■ TASK DETAILS:
Please transcribe the lines below exactly, and leave every image behind.
(SOURCE DATA)
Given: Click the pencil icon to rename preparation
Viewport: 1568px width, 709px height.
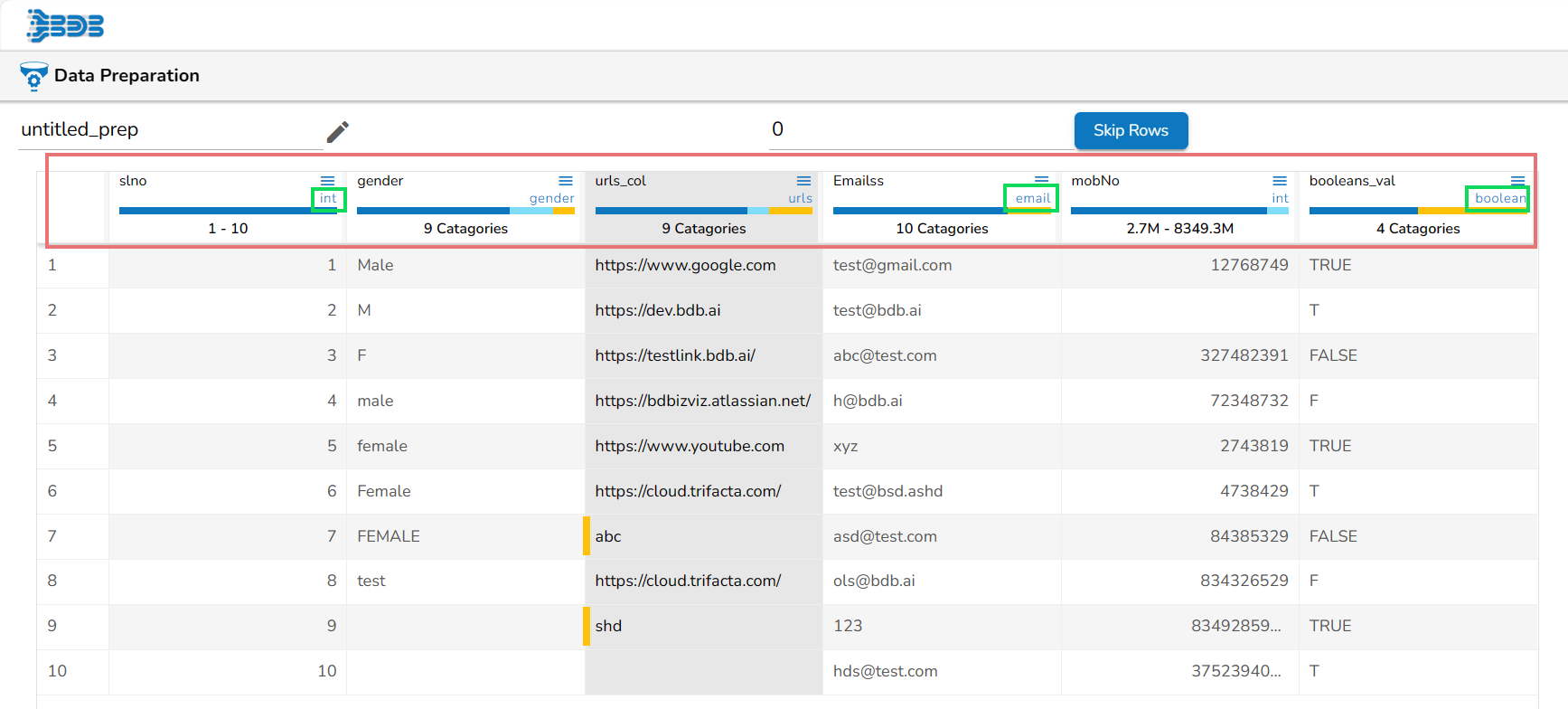Looking at the screenshot, I should pyautogui.click(x=337, y=132).
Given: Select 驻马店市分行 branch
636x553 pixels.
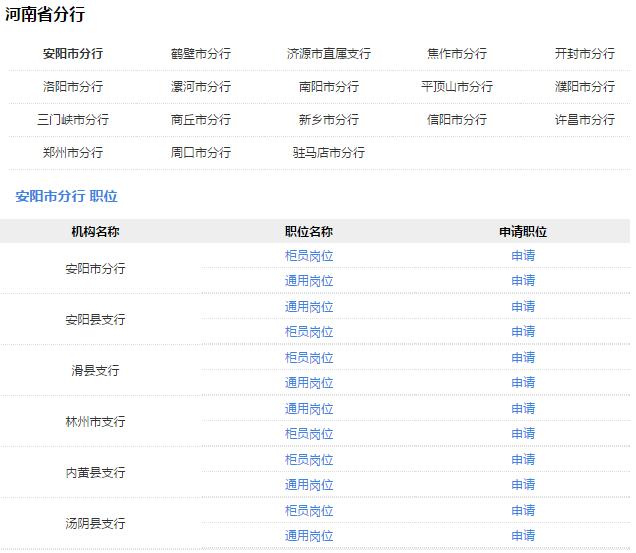Looking at the screenshot, I should click(x=328, y=152).
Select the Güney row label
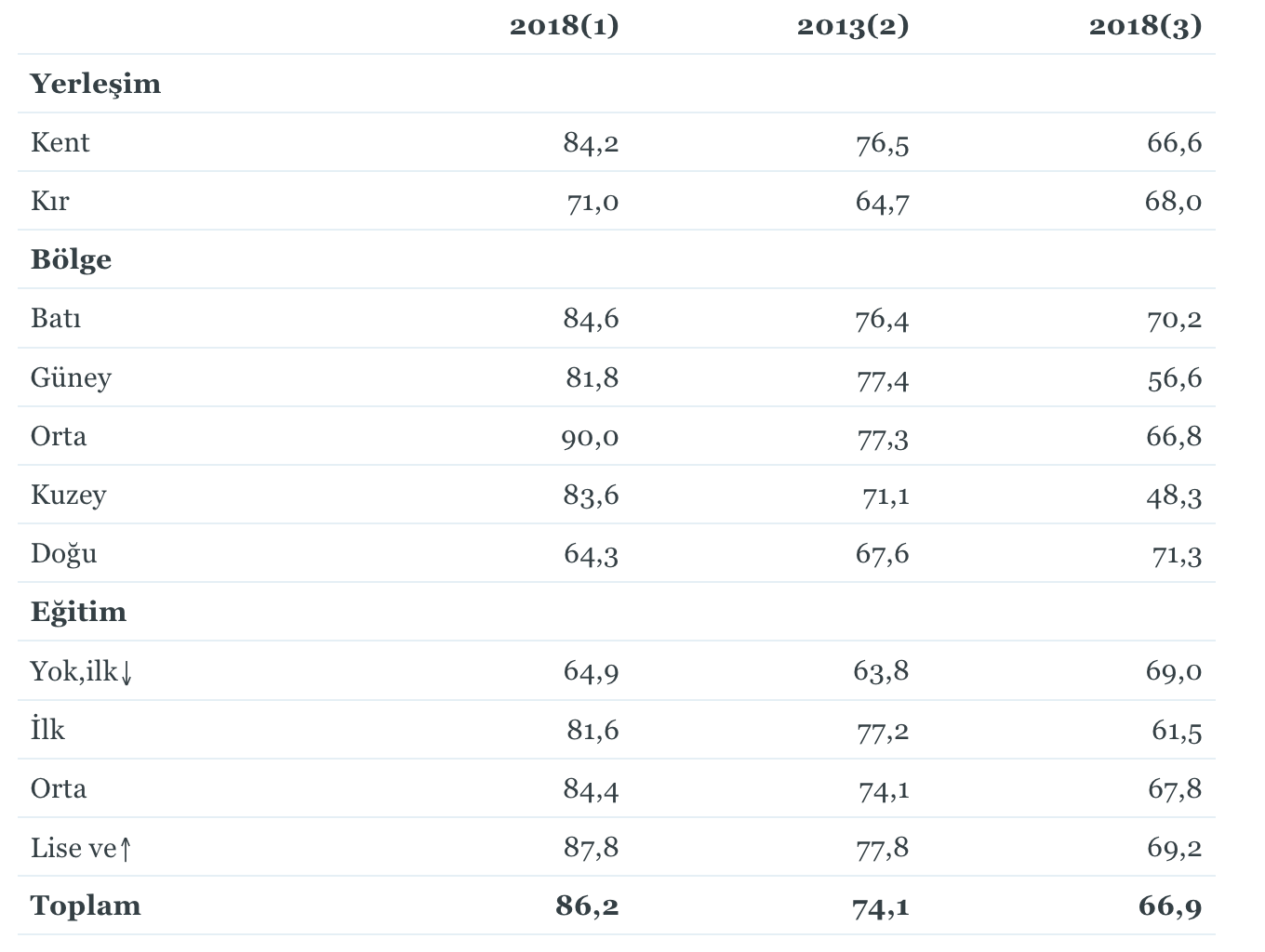Image resolution: width=1265 pixels, height=952 pixels. (x=71, y=377)
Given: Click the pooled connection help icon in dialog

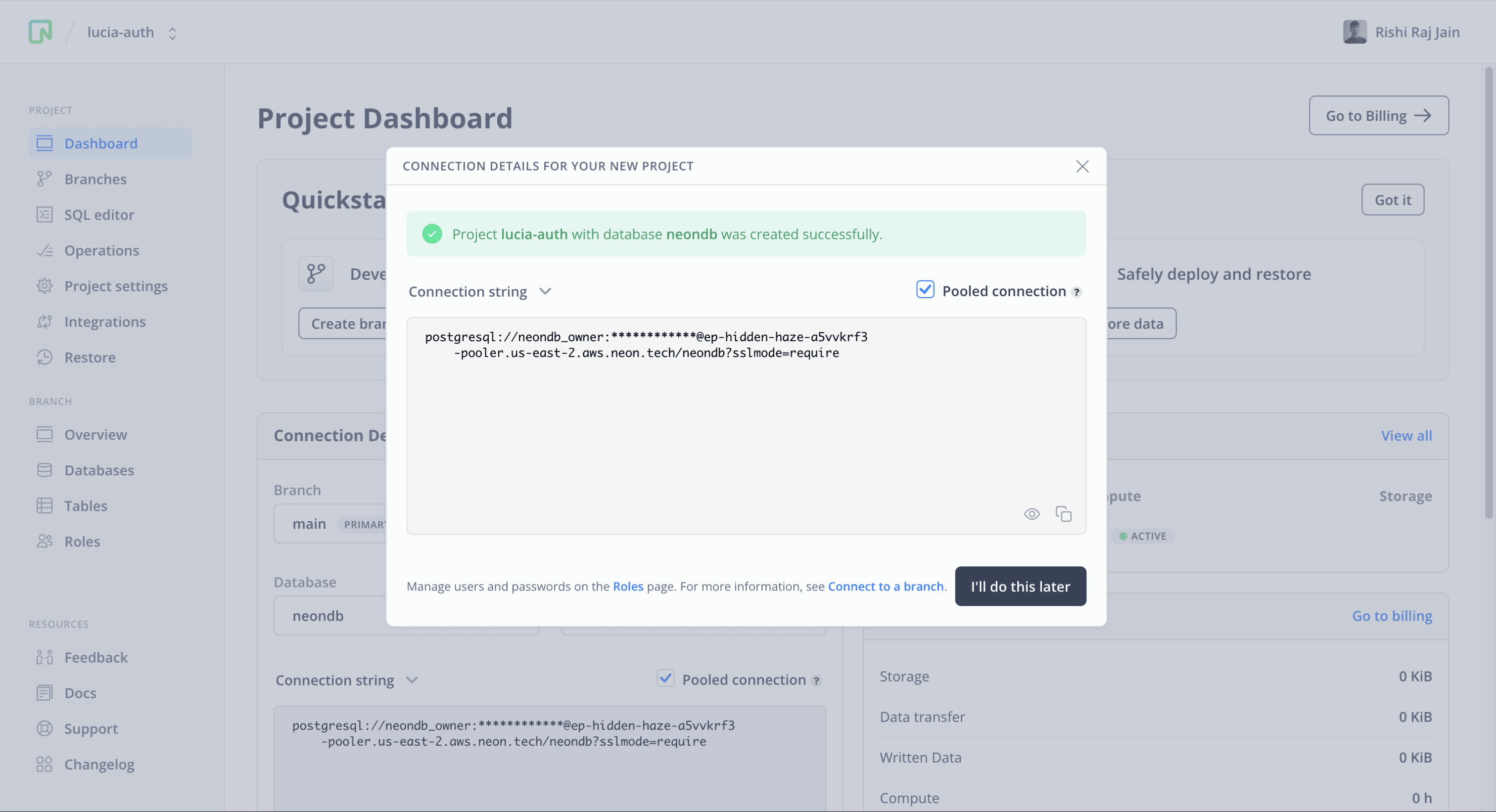Looking at the screenshot, I should (x=1076, y=292).

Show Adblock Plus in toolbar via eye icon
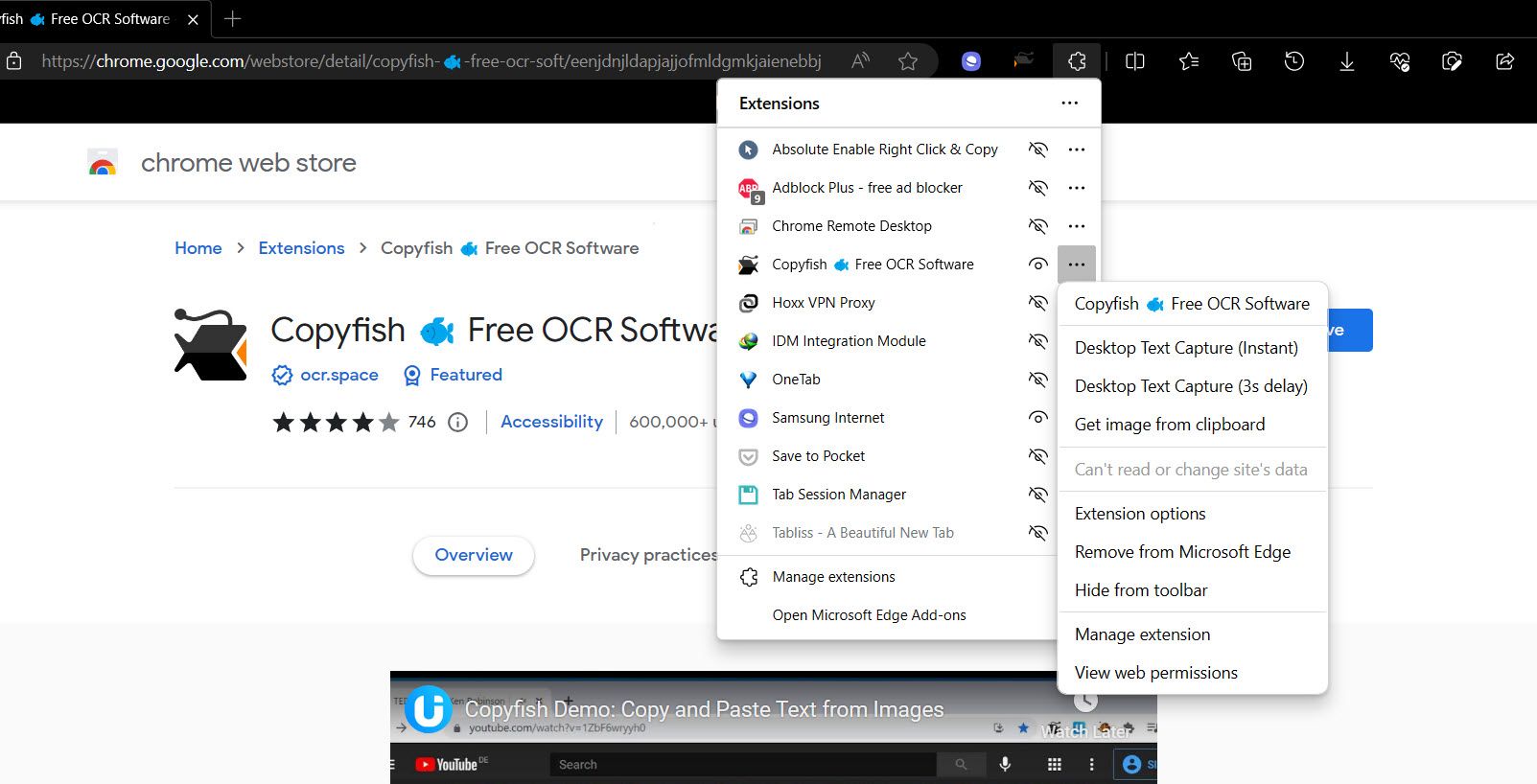1037,188
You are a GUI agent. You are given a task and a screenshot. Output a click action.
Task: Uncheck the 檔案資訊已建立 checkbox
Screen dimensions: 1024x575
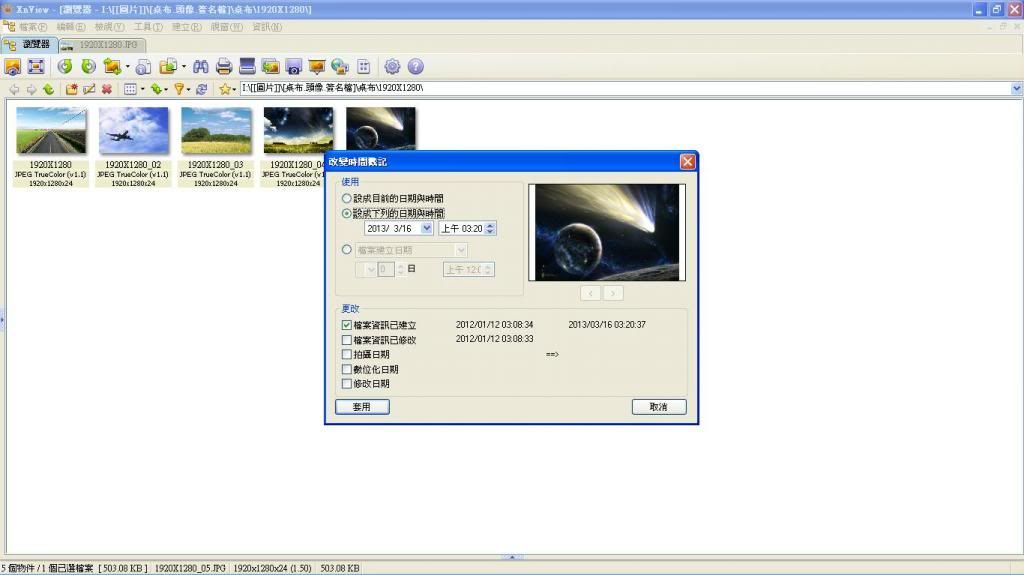click(347, 325)
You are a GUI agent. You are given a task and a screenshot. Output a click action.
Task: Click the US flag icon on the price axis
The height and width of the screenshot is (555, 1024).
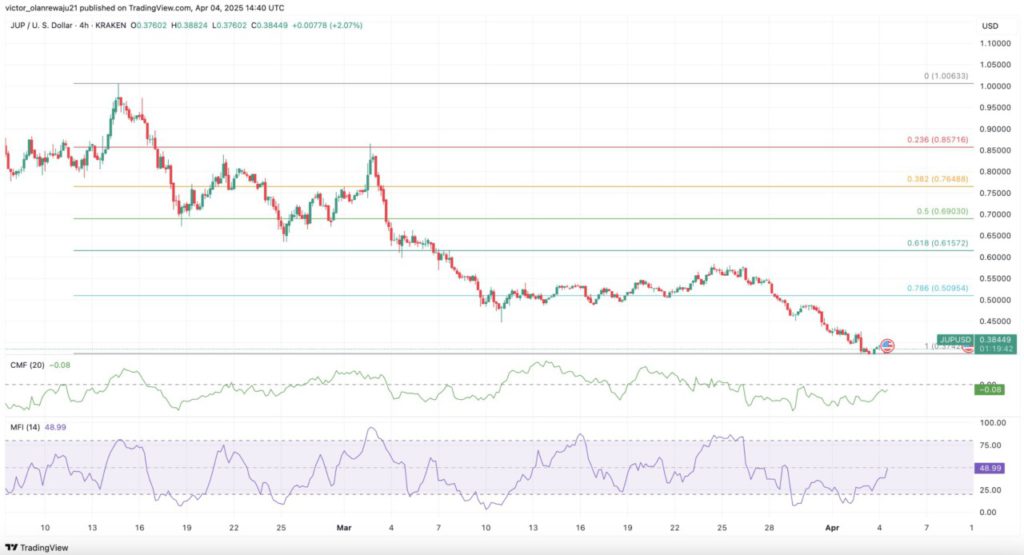pyautogui.click(x=967, y=346)
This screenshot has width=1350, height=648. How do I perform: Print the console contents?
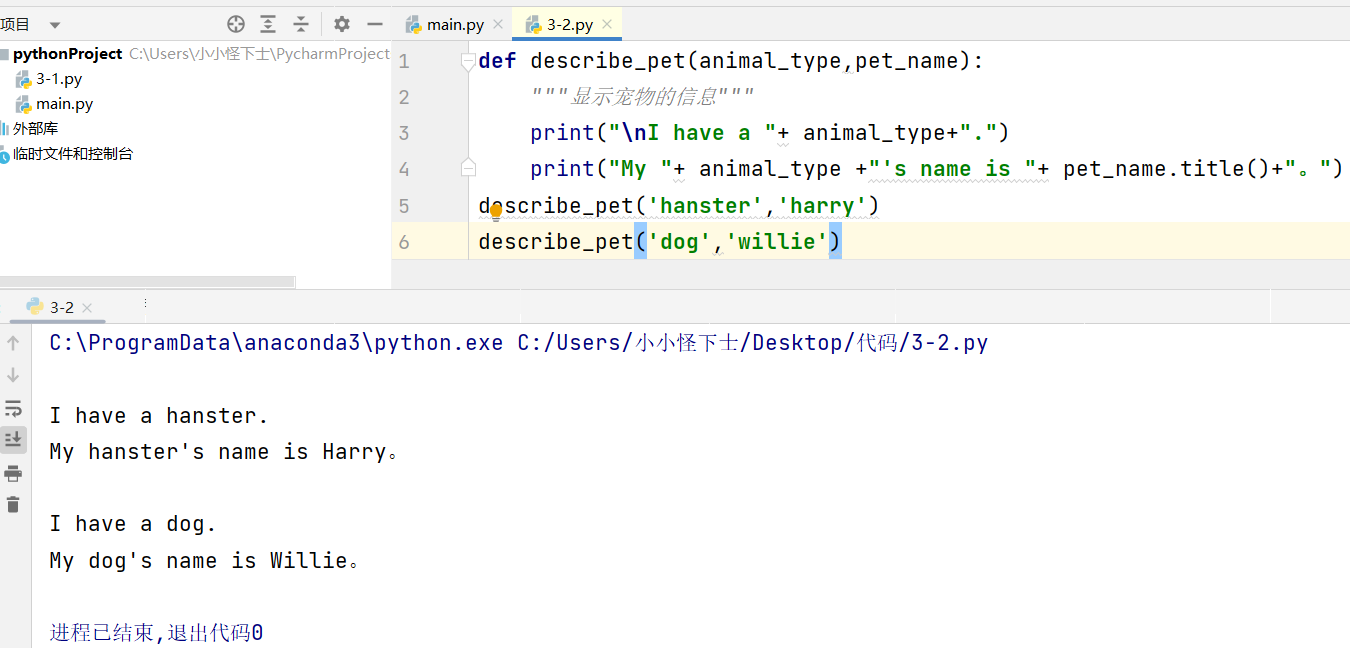click(x=13, y=473)
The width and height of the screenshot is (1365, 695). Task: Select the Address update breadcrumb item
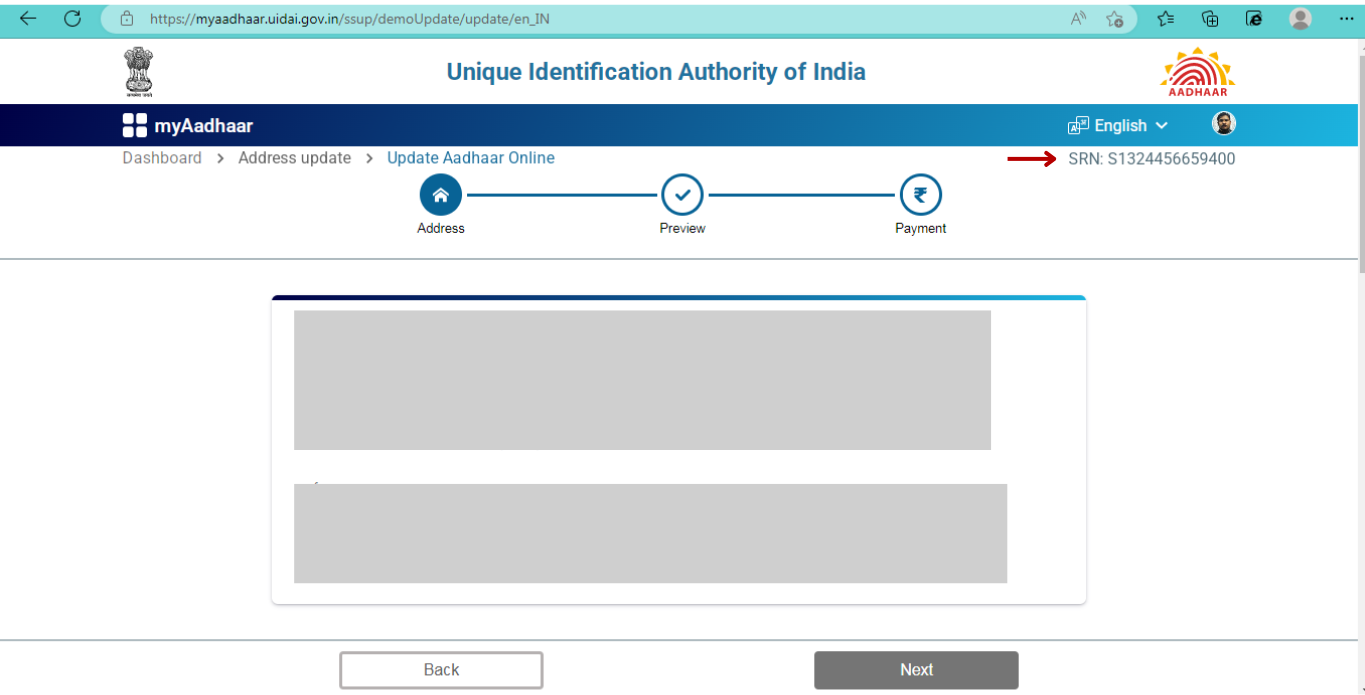pos(294,157)
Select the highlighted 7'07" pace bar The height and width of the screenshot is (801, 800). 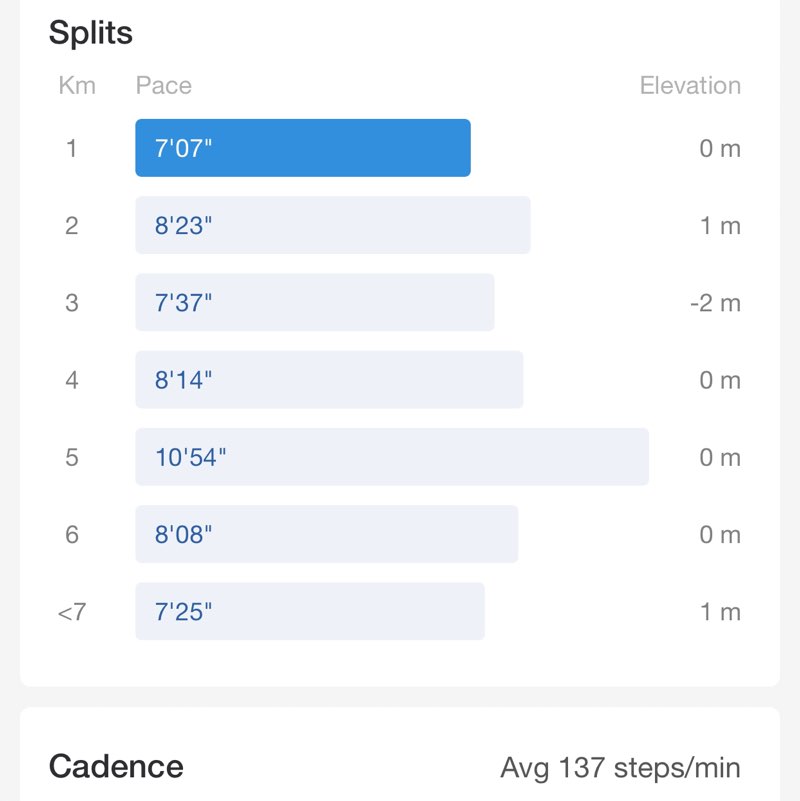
(End SOURCE DATA)
■ EXERCISE OUTPUT:
Given: Click the pencil icon to rename preparation
Viewport: 1568px width, 709px height.
Looking at the screenshot, I should pyautogui.click(x=337, y=132).
Given: Select 驻马店市分行 branch
636x553 pixels.
Looking at the screenshot, I should click(x=328, y=152).
Select the Güney row label
Image resolution: width=1265 pixels, height=952 pixels. (x=71, y=377)
Given: Click the pooled connection help icon in dialog

Looking at the screenshot, I should (x=1076, y=292).

Show Adblock Plus in toolbar via eye icon
1037,188
You are a GUI agent. You are given a task and a screenshot. Output a click action.
Task: Uncheck the 檔案資訊已建立 checkbox
Screen dimensions: 1024x575
click(347, 325)
You are a GUI agent. You are given a task and a screenshot. Output a click action.
Task: Click the US flag icon on the price axis
The height and width of the screenshot is (555, 1024).
pyautogui.click(x=967, y=346)
This screenshot has width=1350, height=648. How do I perform: Print the console contents?
click(x=13, y=473)
The width and height of the screenshot is (1365, 695). Task: Select the Address update breadcrumb item
pos(294,157)
Select the highlighted 7'07" pace bar The height and width of the screenshot is (801, 800). 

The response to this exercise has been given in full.